TRIBEV2_MODALITIES controls the ungated base path:

  • video (Colab default): one public 4.14 GB V-JEPA2 encoder; most reliable on T4.
  • video,audio: also download/use the 2.32 GB Wav2Vec-BERT encoder.

The notebook pins the tested TRIBE v2 Git revision, logs the API to /content/neuro-server.log, and exposes authenticated /diagnostics.
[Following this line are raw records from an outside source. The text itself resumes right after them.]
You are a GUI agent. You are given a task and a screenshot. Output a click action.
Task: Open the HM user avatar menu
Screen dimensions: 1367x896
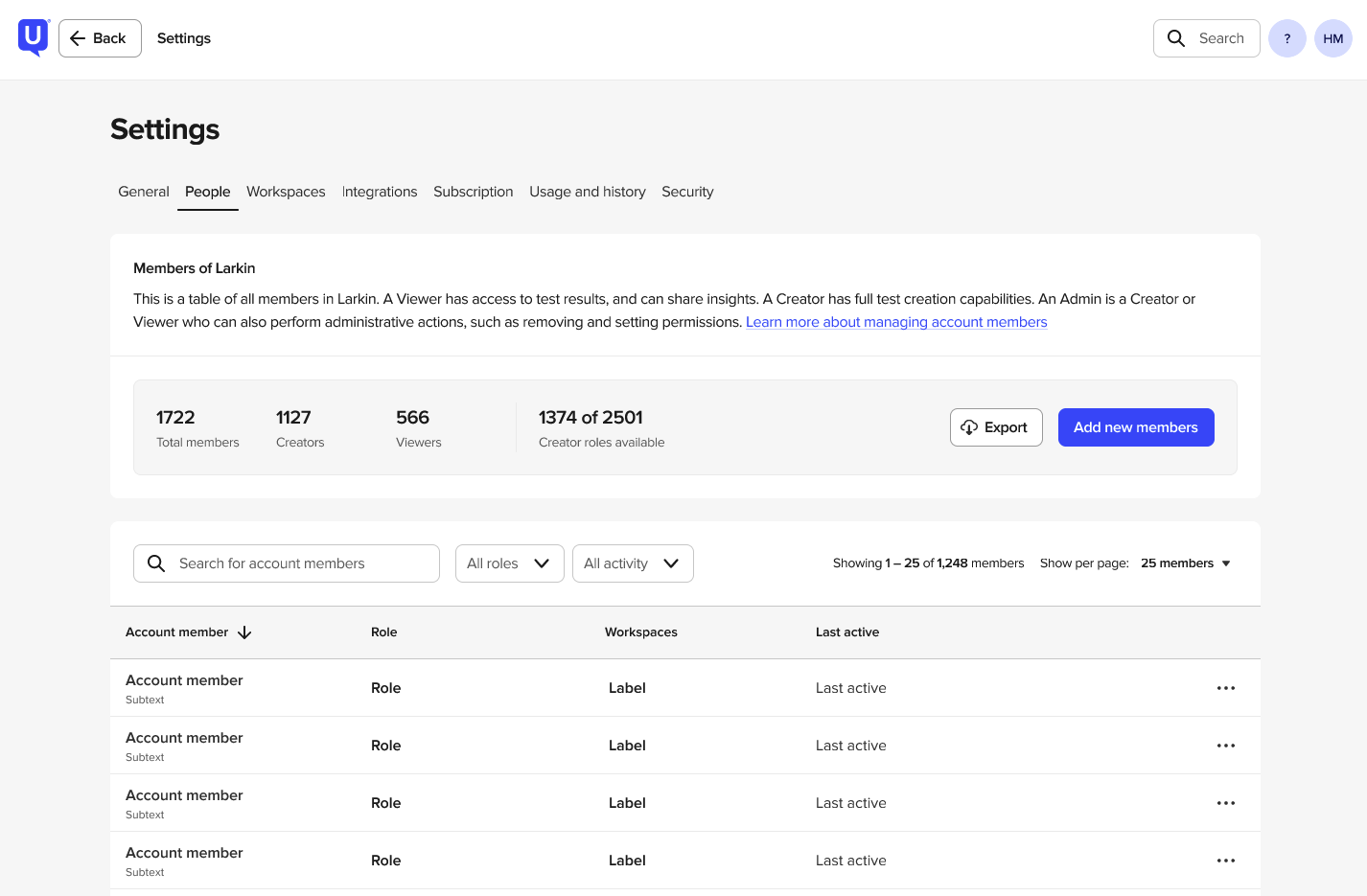tap(1332, 38)
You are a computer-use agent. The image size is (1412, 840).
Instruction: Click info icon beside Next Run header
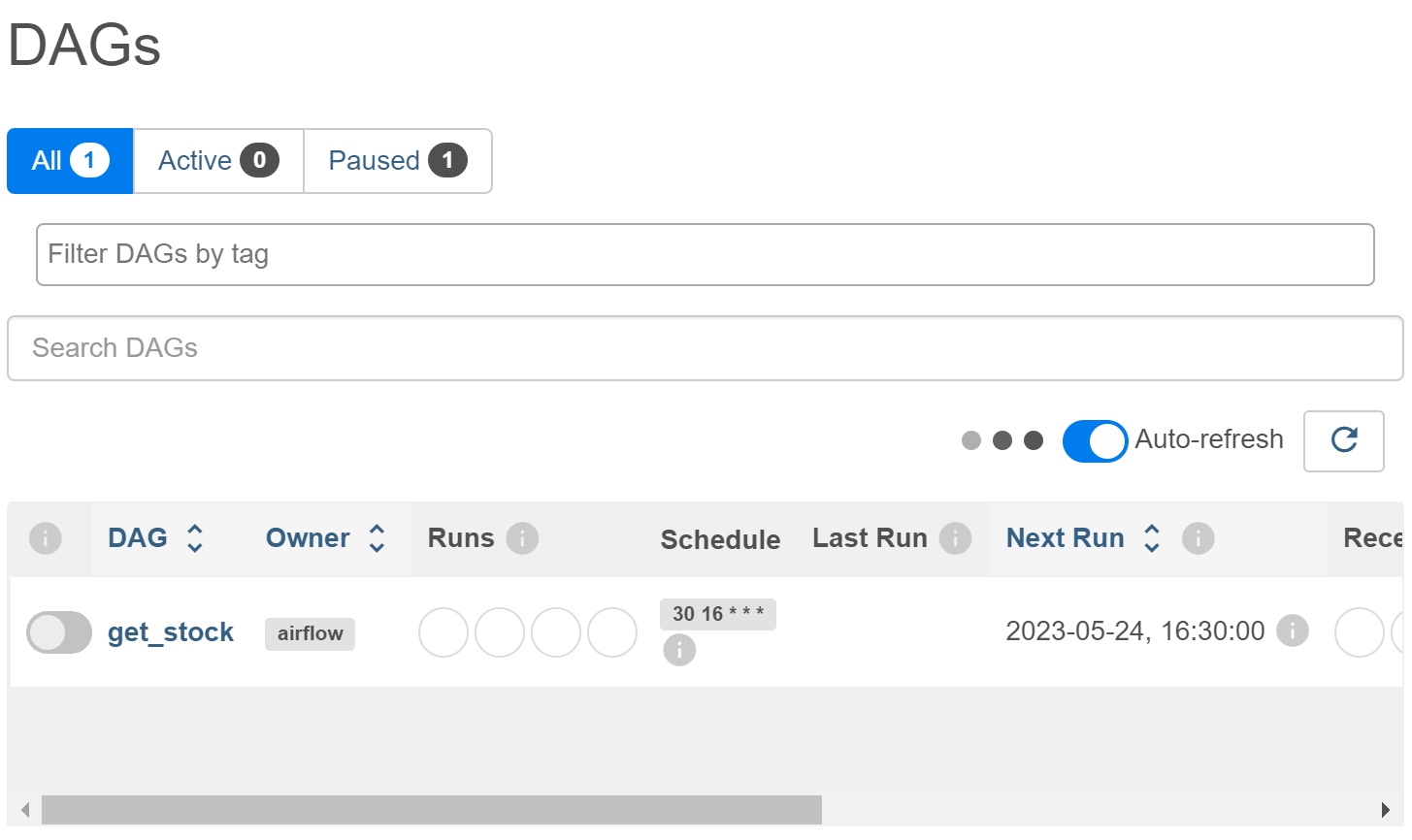pyautogui.click(x=1198, y=538)
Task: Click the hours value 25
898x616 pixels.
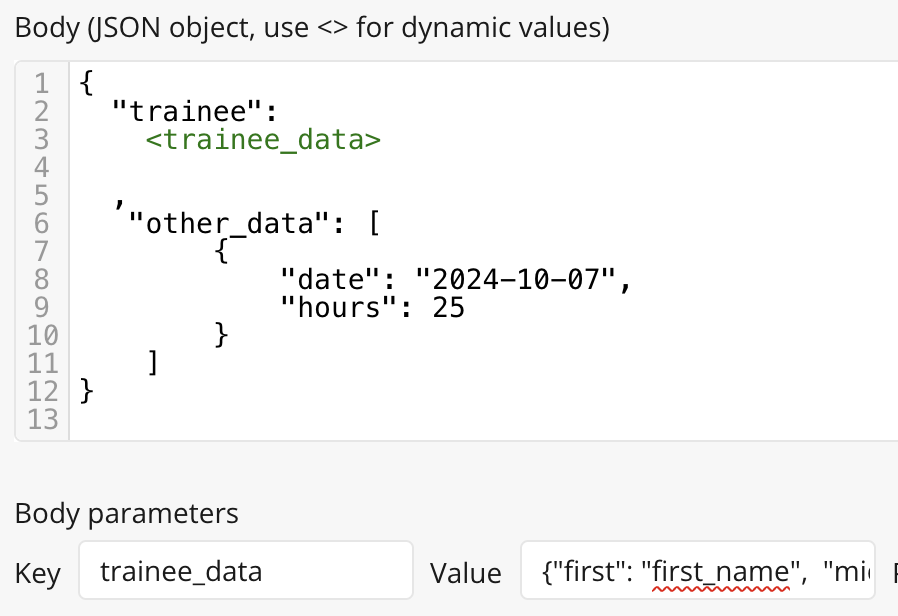Action: pyautogui.click(x=449, y=308)
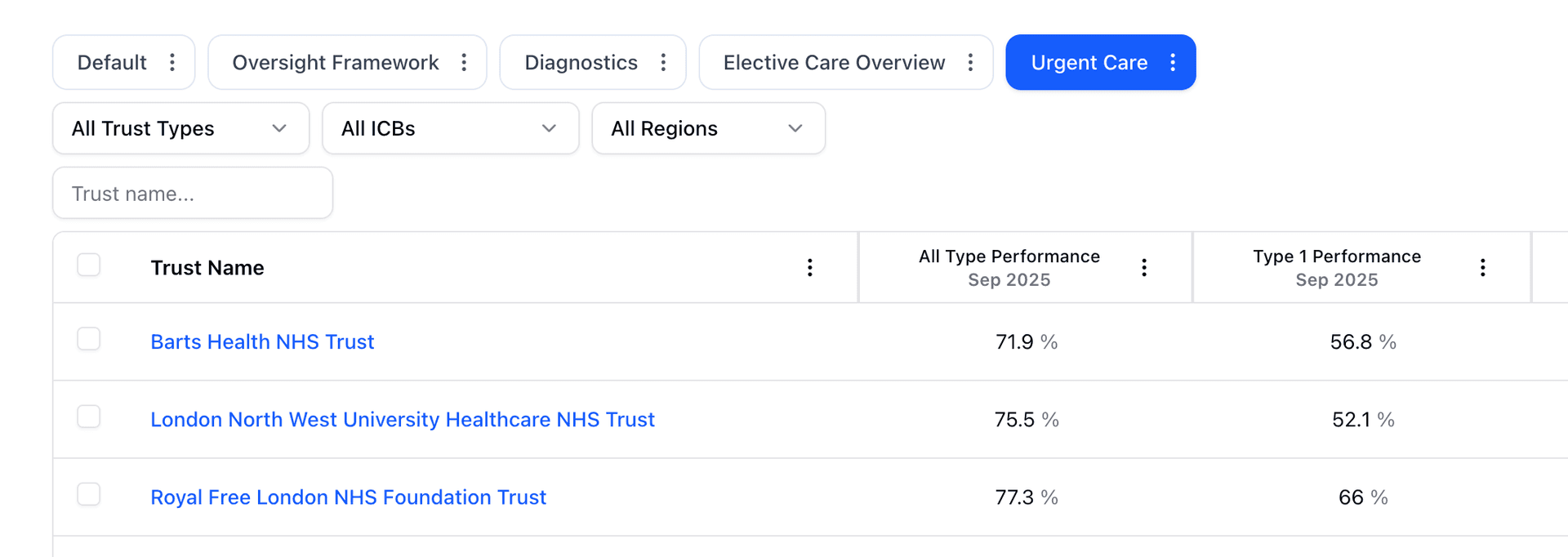This screenshot has width=1568, height=557.
Task: Select Royal Free London's All Type Performance value
Action: (1026, 497)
A failed score prints the exact stage, hint, diagnostics, and log tail instead of only HTTPError: 500.

Debugged Colab failure

The original HTTP 500/hang had four independent causes:

  1. Colab retained a Torchaudio build with a different Torch ABI.
  2. dependency resolution replaced TRIBE's exact NumPy 2.2.6 pin.
  3. /health reported ready before the lazily loaded V-JEPA2 encoder was present.
  4. hf-xet transferred roughly 3 GB, then deadlocked after a CDN request failed, leaving /score blocked until its 30-minute client timeout.

The notebook now pins the compatible Torch/Torchaudio/NumPy stack, downloads V-JEPA2 before server startup via resumable curl, verifies its exact byte size and SHA-256, and defaults to video-only TRIBE inference so Wav2Vec-BERT is not a hidden 2.32 GB dependency. A real T4 run completed /score and a three-candidate plateau loop using one reused clip.
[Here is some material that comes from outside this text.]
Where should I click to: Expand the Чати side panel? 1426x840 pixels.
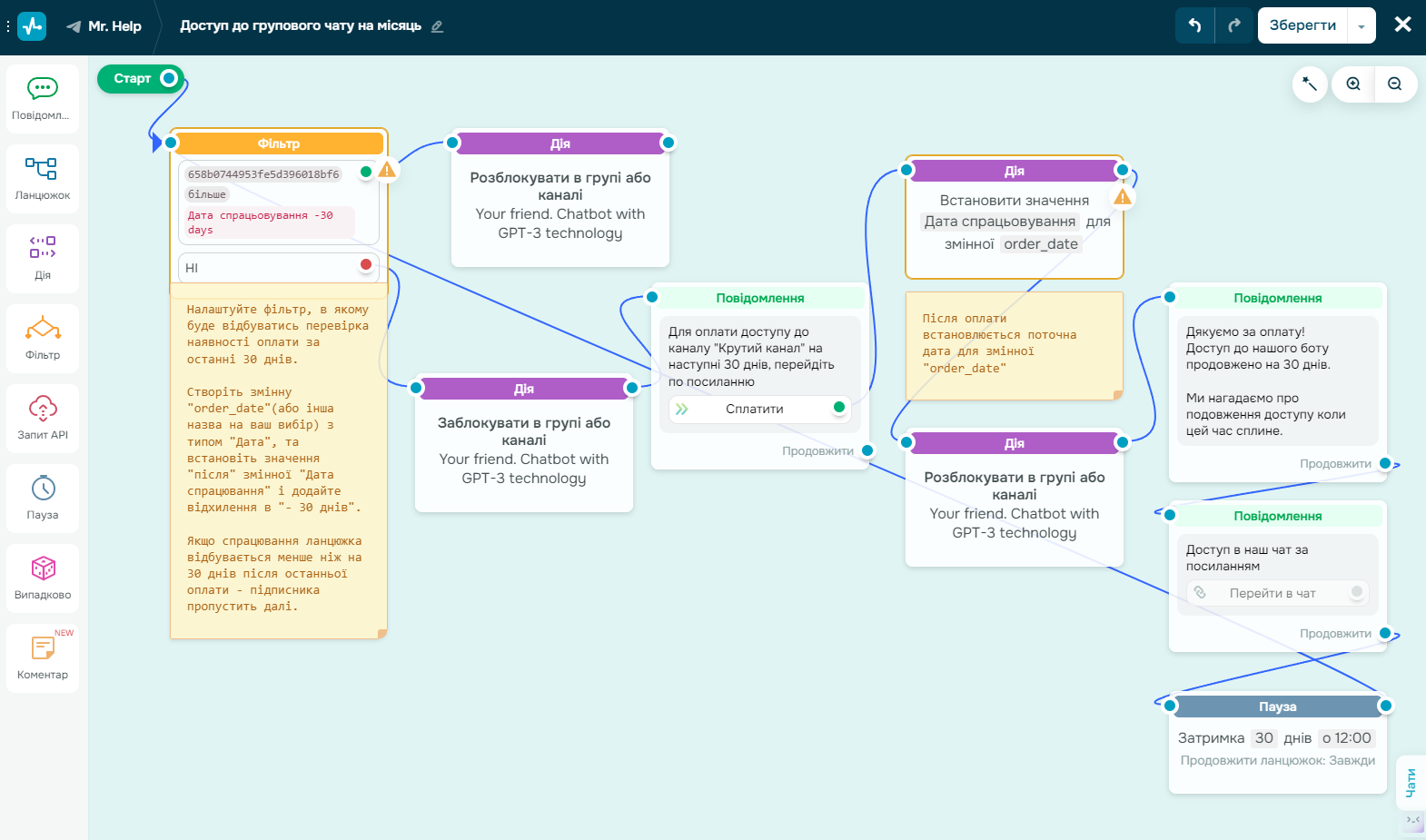pyautogui.click(x=1411, y=782)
3. Install the skills into Pika

Drop skills/neuro-eval and skills/neuro-optimize into your Pika plugins source (the same place the official Pika-Labs/Pika-Plugins skills load from). The Pika agent will then discover them via search_skill ("score this video", "make this video better", …).


Use it

Score (quick check, no Pika needed):

python client/cerebra_eval.py myclip.mp4
python client/cerebra_eval.py cutA.mp4 cutB.mp4    # A/B → names a winner

In Pika (natural language):

  • "Score this video" → runs neuro-eval, returns the report.
  • "Make this ad more engaging" → runs neuro-optimize, iterates until the score plateaus, returns the winning clip + the score history.

The score, briefly

TRIBE v2 predicts average cortical response on the fsaverage5 surface. We read four engagement families off the Glasser/HCP-MMP atlas — auditory, language, attention, visual — and measure their activation relative to the full cortex at each timestep. The canonical adScore is a transparent weighted sum: 55% TRIBE cortical features, 30% OpenCV production features, and 15% YOLO semantic/composition features. Every response includes raw values, normalized subscores, weights, and contributions. Every upload is normalized to at most three seconds. The weakest weighted features and explicit generator instruction become the reward feedback for a maximum-five-iteration Pika optimization loop.

It is a prediction of population-average response, not a measurement of any individual viewer and not a sales guarantee — a strong, fast, directional signal for the inner loop, with an optional human panel to confirm the final pick.

Provenance

The scoring math is ported from Cerebra's production TRIBE v2 worker; this plugin packages it as a standalone, Pika-installable evaluation + optimization layer. Model: facebook/tribev2.

License note: the plugin code and bundled YOLO/OpenCV path are separate from the TRIBE v2 weights. Meta publishes TRIBE v2 under CC-BY-NC-4.0. Commercial ad-scoring use requires permission compatible with that license.